# YOUR ASSIGNMENT
Among the lines of the data, copy those that hold "screenshot".

# EXERCISE MATERIALS
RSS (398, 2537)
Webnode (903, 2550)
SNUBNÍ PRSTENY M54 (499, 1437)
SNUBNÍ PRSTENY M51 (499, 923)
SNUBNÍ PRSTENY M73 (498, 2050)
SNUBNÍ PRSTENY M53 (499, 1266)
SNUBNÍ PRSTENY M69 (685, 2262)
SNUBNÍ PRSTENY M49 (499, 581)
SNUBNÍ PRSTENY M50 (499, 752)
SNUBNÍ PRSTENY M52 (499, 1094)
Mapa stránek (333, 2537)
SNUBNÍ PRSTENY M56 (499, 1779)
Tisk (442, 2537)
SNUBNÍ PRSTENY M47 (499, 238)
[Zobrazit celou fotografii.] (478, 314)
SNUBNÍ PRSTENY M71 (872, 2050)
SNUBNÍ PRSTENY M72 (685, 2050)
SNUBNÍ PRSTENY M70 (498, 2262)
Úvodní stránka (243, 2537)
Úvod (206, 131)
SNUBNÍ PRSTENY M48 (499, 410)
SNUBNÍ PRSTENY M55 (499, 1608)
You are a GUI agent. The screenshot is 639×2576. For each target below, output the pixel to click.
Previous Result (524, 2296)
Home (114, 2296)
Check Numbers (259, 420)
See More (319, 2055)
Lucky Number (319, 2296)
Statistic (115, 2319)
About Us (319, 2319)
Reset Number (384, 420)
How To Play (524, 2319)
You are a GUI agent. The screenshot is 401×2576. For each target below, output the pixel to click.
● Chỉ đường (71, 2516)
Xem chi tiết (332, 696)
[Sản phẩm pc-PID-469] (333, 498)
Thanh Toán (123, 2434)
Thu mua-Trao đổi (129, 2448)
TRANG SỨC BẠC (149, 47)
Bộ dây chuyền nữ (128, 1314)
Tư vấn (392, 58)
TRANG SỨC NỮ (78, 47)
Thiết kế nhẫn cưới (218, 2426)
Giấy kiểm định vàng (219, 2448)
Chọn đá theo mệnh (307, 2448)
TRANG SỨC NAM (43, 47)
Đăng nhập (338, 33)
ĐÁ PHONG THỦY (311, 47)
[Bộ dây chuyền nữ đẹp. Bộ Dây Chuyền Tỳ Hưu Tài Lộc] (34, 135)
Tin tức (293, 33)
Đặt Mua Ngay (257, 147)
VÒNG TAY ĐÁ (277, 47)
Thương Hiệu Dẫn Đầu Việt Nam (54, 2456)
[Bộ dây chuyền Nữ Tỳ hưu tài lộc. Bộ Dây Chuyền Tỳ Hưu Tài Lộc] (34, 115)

# ANSWER BOX
You are a GUI agent. The screenshot is 639×2576. For each target below, output the pixel to click.
You are a GUI agent. The screenshot is 401×2576. For each target below, output the pixel to click.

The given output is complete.